I am trying to understand the following implication :
If Eve is able to correctly guess, with a small probability, the whole output string $A=(A_1,A_2,\ldots , A_n)$. Using Bayes' rule one can then derive the following: $$ \begin{aligned} &\operatorname{Pr}\left(\text { Eve guesses } A_{1} \ldots A_{n} \text { correctly }\right) \geq \varepsilon \\ &\Rightarrow ~\exists i_{0} ~ s.t. ~ \operatorname{Pr}\left(\text { Eve guesses } A_{i_{0}} \mid\right. \text { guesses for } \\ &\left.A_{1}, \ldots, A_{i_{0}-1} \text { were correct }\right) \geq 1-\delta \end{aligned} $$ for some small $\delta>0$.

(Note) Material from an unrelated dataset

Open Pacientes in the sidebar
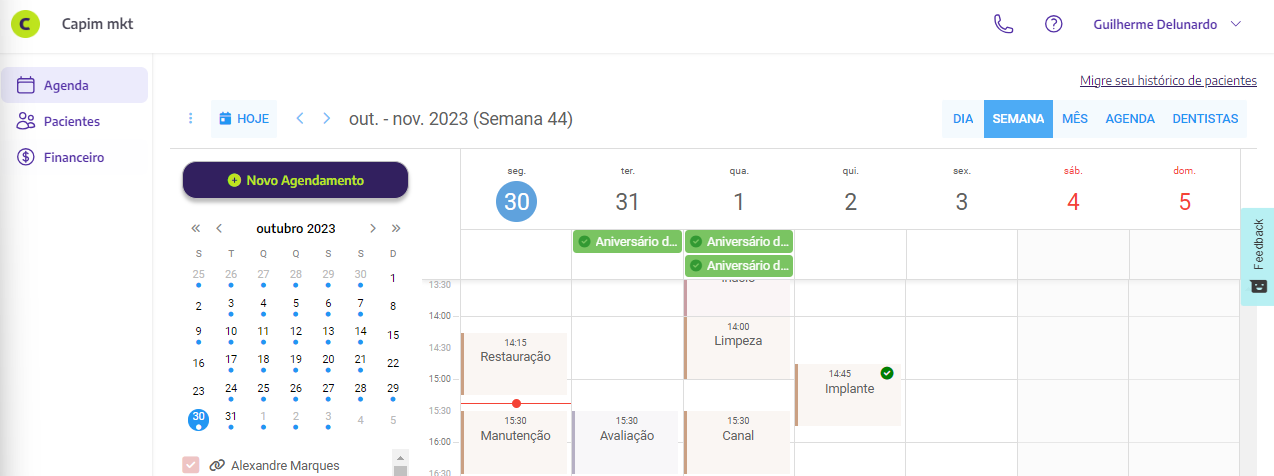Image resolution: width=1274 pixels, height=476 pixels. tap(71, 121)
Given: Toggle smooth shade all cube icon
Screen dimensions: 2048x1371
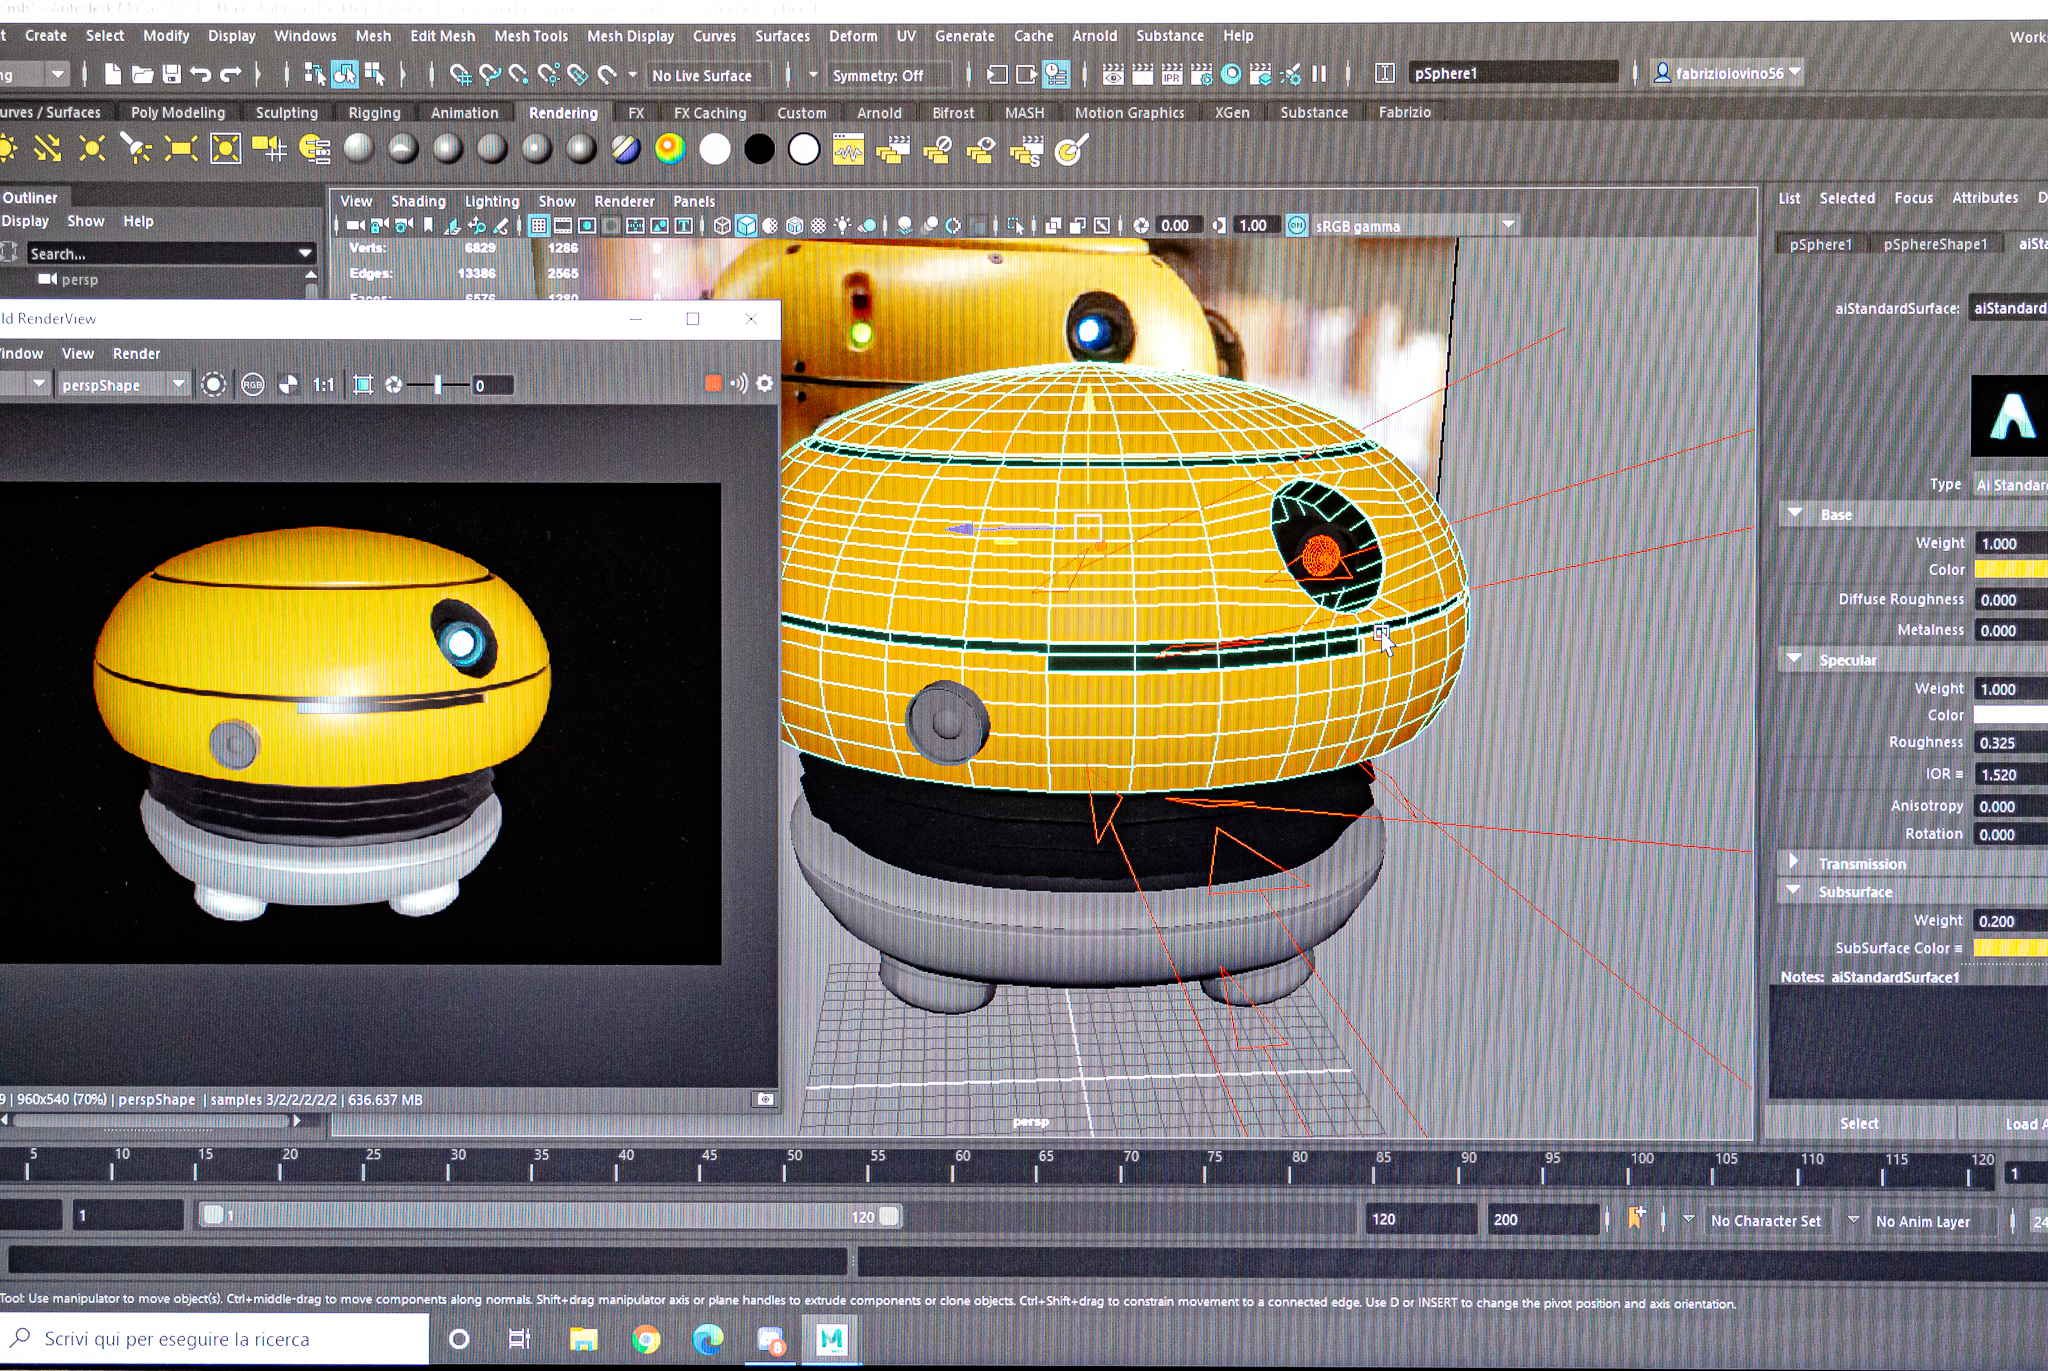Looking at the screenshot, I should point(746,226).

I am not getting how Bayes's rule is used to get this conclusion, i.e., If Eve can guess all strings with small probability then she can guess a particular element with high probability conditioned that the guess for previous elements was correct.

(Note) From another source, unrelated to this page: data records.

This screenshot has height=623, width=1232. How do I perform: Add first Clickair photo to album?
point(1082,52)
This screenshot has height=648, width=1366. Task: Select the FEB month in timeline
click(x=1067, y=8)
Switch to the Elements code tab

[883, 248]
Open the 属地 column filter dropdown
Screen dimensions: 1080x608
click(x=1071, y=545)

Can you please help me in understanding the above argument clearly.
It appeared in this paper or [1] (pg 6)
I don't have access to the full paper, however I have an idea what might be meant. I will assume that the statement is meant for large $n$.

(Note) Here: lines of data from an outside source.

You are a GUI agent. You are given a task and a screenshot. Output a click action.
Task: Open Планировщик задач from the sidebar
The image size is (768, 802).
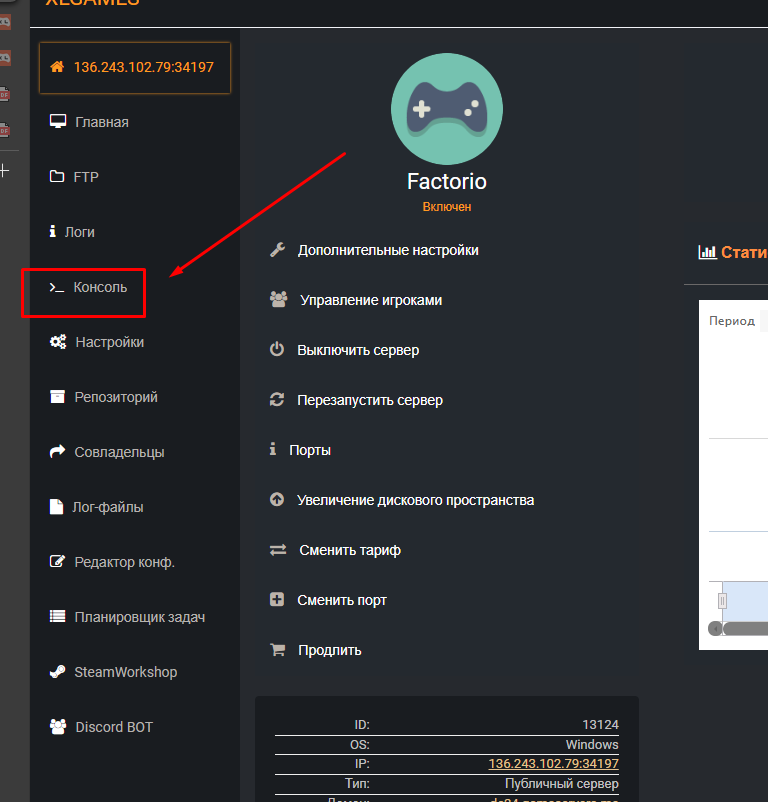click(139, 617)
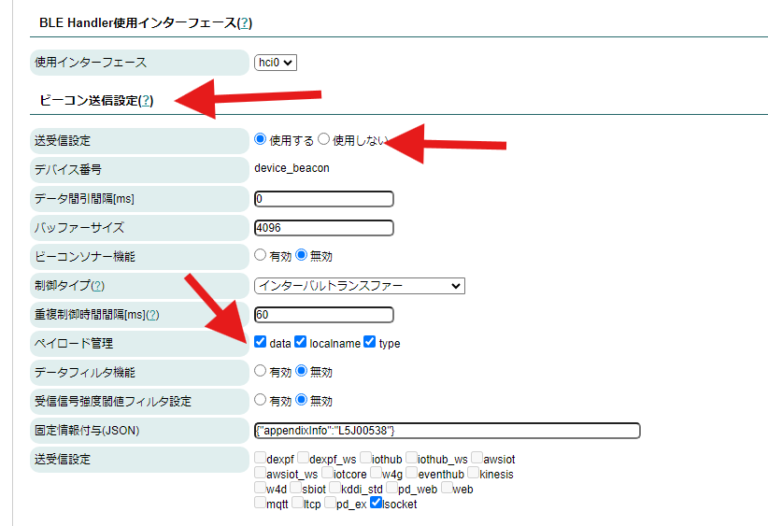Screen dimensions: 768x526
Task: Open help link next to BLE Handler使用インターフェース
Action: pos(244,22)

By the definition of conditional probability, $$ P(\text{Eve guesses } A_{i}∣ \text{ guesses for } A_1,\dots,A_{i-1} \text{ were correct} ) = \frac{P(\text{Eve guesses } A_1,\dots,A_i \text{ correctly})}{P(\text{Eve guesses } A_1,\dots,A_{i-1} \text{ correctly})}. $$ Now denote by $B_i \triangleq P(\text{Eve guesses } A_1,\dots,A_i \text{ correctly})$ and assume to the contrary that for all $i$, it is true that $P(\text{Eve guesses } A_{i}∣ \text{ guesses for } A_1,\dots,A_{i-1} \text{ were correct} ) <1-\delta$. Then, $$\frac{B_i}{B_{i-1}} <1-\delta \tag{1}\label{1}$$ for all $i$. By definition, $P( \text{Eve guesses } A_1\dots,A_n \text{ correctly} ) = B_n$. Using \eqref{1} multiple times, we deduce that $B_i<(1-\delta)B_{i-1}<(1-\delta)^2B_{i-2}<\dots$ and thus $$ B_n<(1-\delta)^{n-1}. $$ However, on the other hand, we know that $P(B_n) \geq \epsilon$. Therefore, the contrary assumption leads to a contradiction, whenever $(1-\delta)^{(n-1)}<\epsilon$, or equivalently, $\delta>1-\epsilon^{1/(n-1)}$. And thus the statement is true for all $\delta > 1-\epsilon^{1/(n-1)}$, where the r.h.s is close to $0$ whenever $n$ is large.